The ceremony felt a bit like a regular mass, mixed with plenty of singing. At that moment, I truly wished I could understand Finnish but all I understood was ‘Lucia.’ Both Nico and I were mesmerized by the whole thing, it felt like another planet in a way but it was truly such a beautiful ceremony to witness. After St. Lucia and her ‘girls’ left the cathedral, all of Helsinki seemed to be outside, thousands of people standing in the cold, dark Saturday evening to see their newly-crowned Lucia.

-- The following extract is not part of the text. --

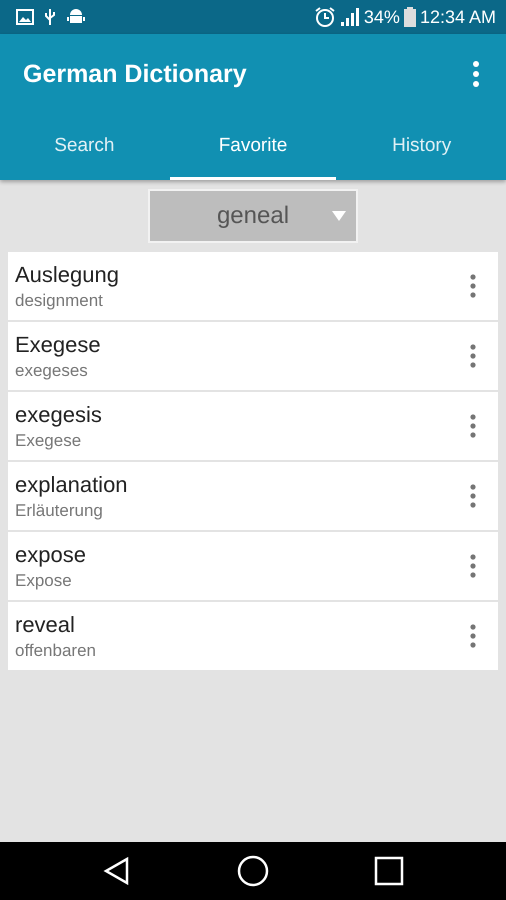  What do you see at coordinates (382, 17) in the screenshot?
I see `battery-percent: 34%` at bounding box center [382, 17]. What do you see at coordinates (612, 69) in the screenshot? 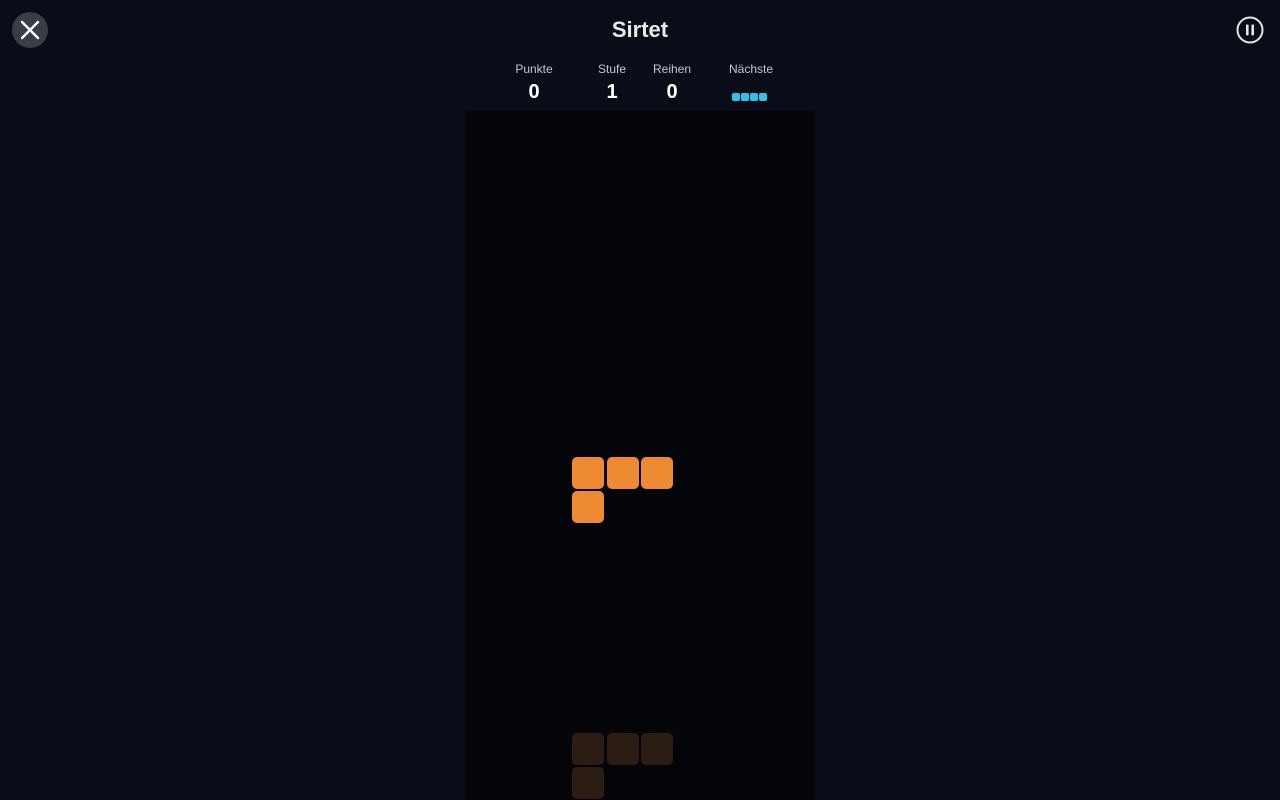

We followed the action outside, it was a bit of an eye-opener to be around so many people but surprisingly everyone remained respectful, happy and definitely not pushing or shoving (oh Italy you could learn something from the Finns). She got into a horse-drawn carriage to take then part of a little parade going through the center of town, with kids, parents and what seems like everyone in Finland clamoring around, vying for a look at the one who brings the light.
If you want to see the full Saint Lucia procession and ceremony, check it out here and check out this small snippet below that I captured from one of the benches. I highly recommend visiting Helsinki, in the winter, and if you get the chance to go in December, don’t miss this parade that starts every December 13th at 5pm on the Helsinki Cathedral steps.